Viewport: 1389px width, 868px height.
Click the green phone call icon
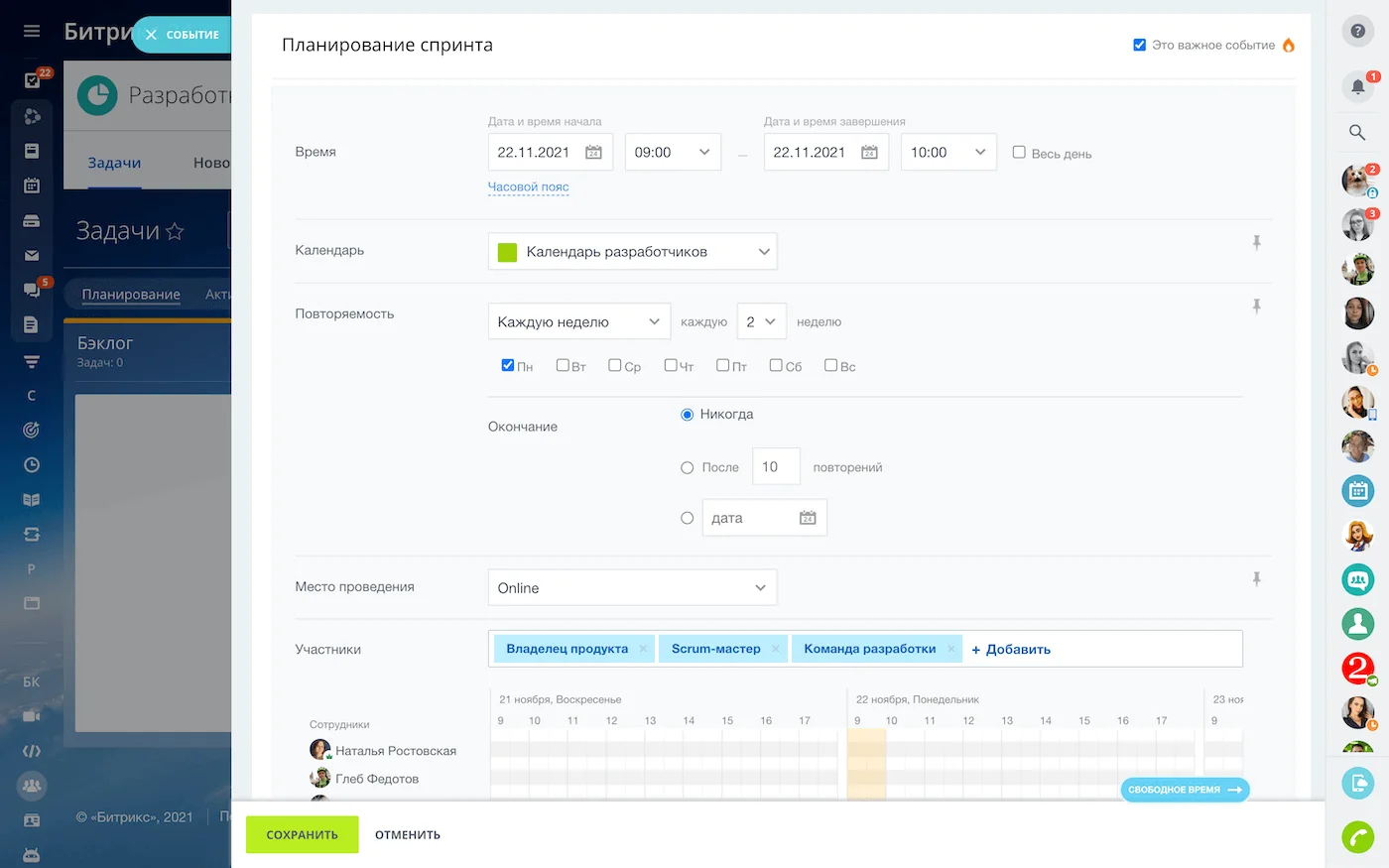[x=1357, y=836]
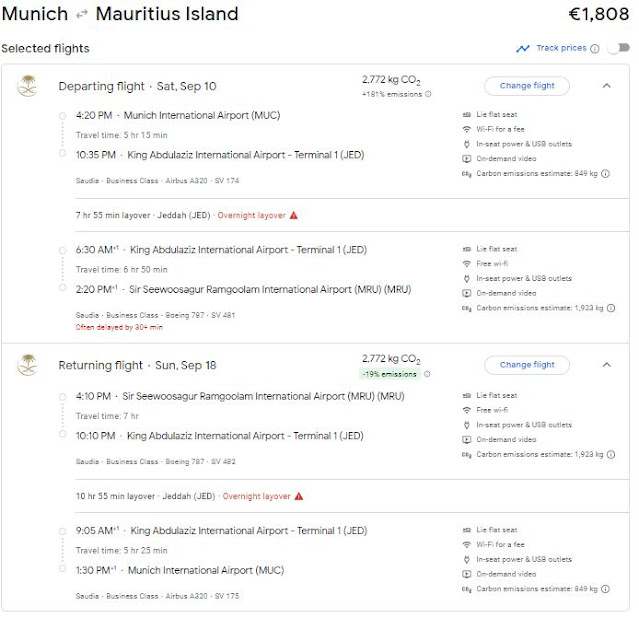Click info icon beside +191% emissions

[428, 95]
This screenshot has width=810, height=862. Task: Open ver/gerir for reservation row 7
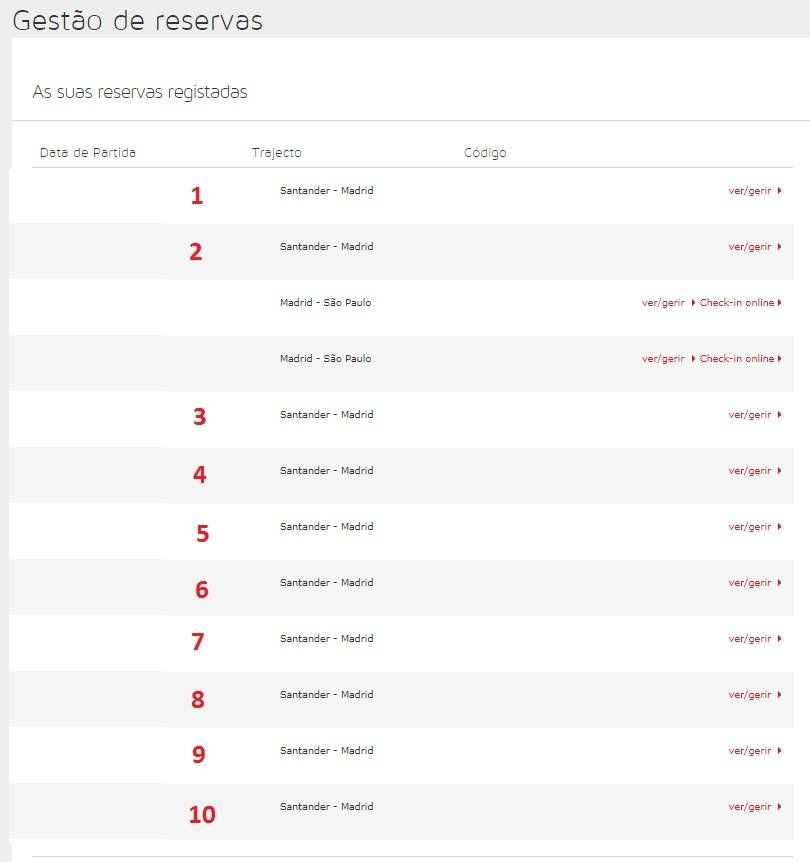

* * *

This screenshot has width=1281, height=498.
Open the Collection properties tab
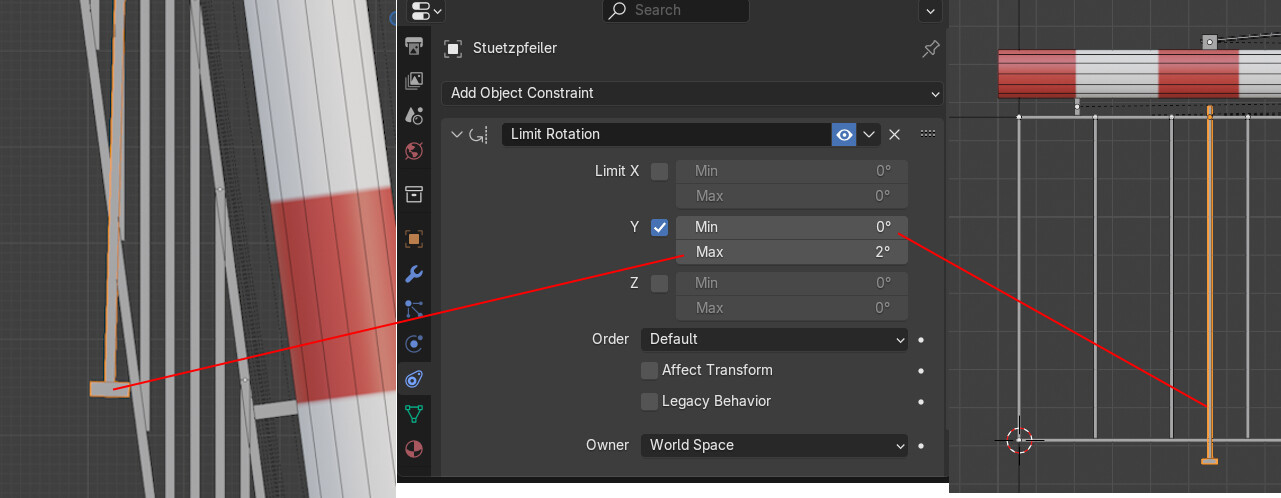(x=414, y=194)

--

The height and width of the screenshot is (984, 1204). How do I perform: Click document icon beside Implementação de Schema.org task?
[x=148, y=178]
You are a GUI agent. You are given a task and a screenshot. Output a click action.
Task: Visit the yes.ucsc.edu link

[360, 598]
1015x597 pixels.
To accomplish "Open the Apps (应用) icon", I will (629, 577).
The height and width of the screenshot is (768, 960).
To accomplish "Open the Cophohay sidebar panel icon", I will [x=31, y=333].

AIM OF THE TASK: Look above for the line with "Viewport: 1389px width, 868px height."; quote it and every line after it, stopping after the line with "This screenshot has width=810, height=862.", exactly, with nothing added and without pictures.

ANSWER SPACE:
Viewport: 1389px width, 868px height.
Click the green phone call icon
[x=1357, y=836]
Click info icon beside +191% emissions

[428, 95]
This screenshot has width=810, height=862. Task: Open ver/gerir for reservation row 7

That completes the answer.